EPUB 3 Working Group vF2F, 2nd Day — Minutes

Date: 2021-05-28

See also the Agenda and the IRC Log

Attendees

Present: Brady Duga, Ivan Herman, Avneesh Singh, Wendy Reid, Toshiaki Koike, Deborah Kaplan, Gregorio Pellegrino, Ben Schroeter, Masakazu Kitahara, Tzviya Siegman, Ken Jones, Dave Cramer, Charles LaPierre, George Kerscher, Matthew Chan, Dan Lazin, Matt Garrish

Regrets:

Guests:

Chair: Dave Cramer, Wendy Reid

Scribe(s): Matt Garrish, Ben Schroeter, Charles LaPierre

Content:


1. HTML serialization

See github issue #636.

Continuation of the discussion on the first vF2F meeeting

Dave Cramer: time to talk about serialization of html5 - I used to be more of an advocate for this but reality is that this is going to require a fair amount of work for reading systems that depend on xml tools
… I don’t see strong demand for a change like this from the authoring side - authors are not asking for it

Brady Duga: last night we discussed this and my position is that yes we can do this but it’ll be a bit of work - we’re not hearing for demand for this from publisher so we’d rather spend the time on more important things
… thinking about self-publishers, while big publishers use xml, these publishers do more of their own work and using their own tools that generate html - not sure if it’s true as they don’t come to these meetings but should see if this is important to them

Tzviya Siegman: I agree with Dave. I think we need to defer this to another major version of epub. There are some things we’ve been thinking about doing in epubcheck that would make it easier to maintain. Some of that will be deferred until will have HTML epub.
… we talk a lot of things like identifiers and we don’t have that in epub but would be nice to have

Wendy Reid: self-publishing is a constituency we need to think about - we have a big community of them at kobo. I haven’t heard these publishers expressing difficulty with xhtml because they have tools to create epubs or getting outsourcers to do the work for them
… it is worth asking as the authors are innovative and see if they’re missing out on anything

George Kerscher: the word-to-epub add-in does an excellent job of making epubs. Google docs produces them but would be nice to have a facelift. Scholarly publishing content that is distributed in pdf is awful for disability. Wonder if the process of converting from pdf is easier or harder with xhtml.

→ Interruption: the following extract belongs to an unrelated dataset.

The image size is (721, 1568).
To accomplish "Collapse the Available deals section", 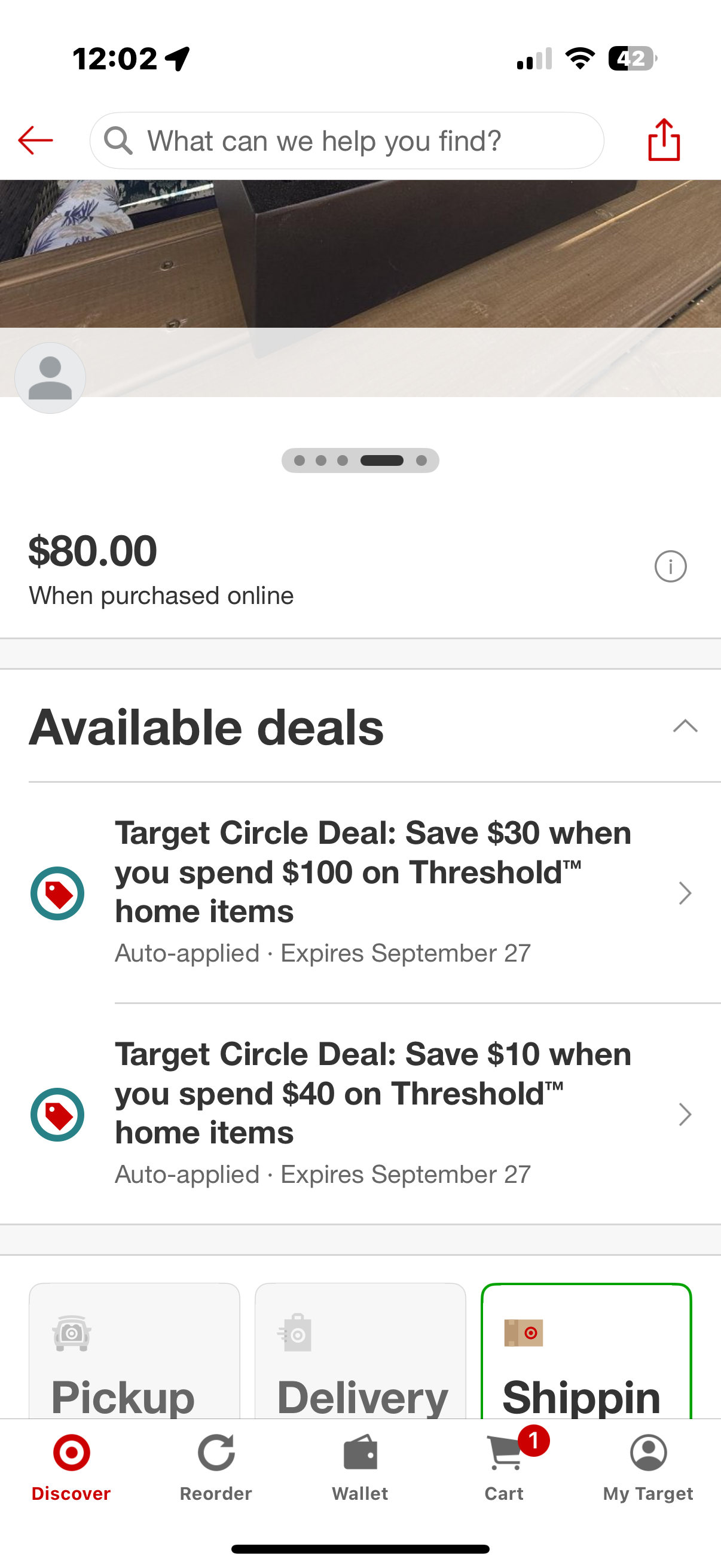I will 685,726.
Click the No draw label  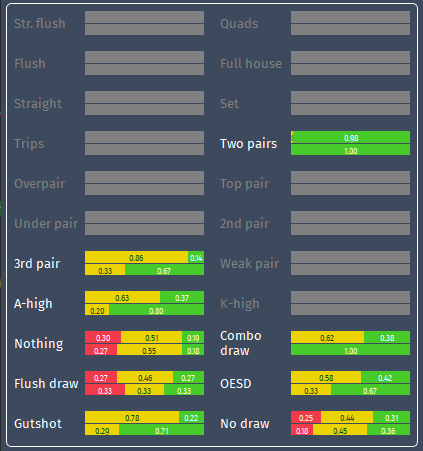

Gregorio Pellegrino: what are the benefits of switching from xhtml to html - is it only non-closing tags?

Dave Cramer: some arguments are that it makes it easier to repurpose html content - most scripting libraries aren’t tested with xhtml so may work better with html
… it’s more annoying to have to change html pages to xhtml to make them valid for epub

Dan Lazin: this seems like the kind of thing we should defer to later - xhtml is losing popularity - we may be fine with it for a while but in the future we may need to change - put on a note on the issue to up-vote and explain why they need it so there is more info
… I came to epub as a self-publisher and I would say that it was not at all difficult to do xhtml - InDesign just does it for you but I cleaned up some things by hand - self-publishers may not be fully tech savvy but are willing to do things that we don’t expect

Ivan Herman: example: I made a script to translate W3C TR documents into EPUB. It was very easy to find HTML parsers but when I need to generate XHTML from it I get syntactically incorrect markup. I had to spend much more of time to find a library to convert the HTML to proper XHTML. The evolution of tools long term works against XHTML long term
… the doctype, the xml declaration, etc. - the small things from our point of view to make it proper xhtml are complex. Today we may not want to do this but we need to keep the issue open so the community is aware we have to make this change eventually

Brady Duga: most reading systems display their content as html, not xhtml. Moving to html removes an unnecessary intermediary step for us. I’m in favour of punting but we do this every single time

Tzviya Siegman: +1 to duga - we can’t keep kicking the can

Avneesh Singh: from a management perspective with only 6 months remaining we need support in reading systems and epubcheck. we should have compelling reason to move on this now given this timeline.
… it looks safer not to do HTML at this time. we don’t need to drop or delay it but we can move it to the community group to incubate it and get momentum. will give us a longer timeline to research before the next revision

Charles LaPierre: +1 to Avneesh suggestion to punt to CG.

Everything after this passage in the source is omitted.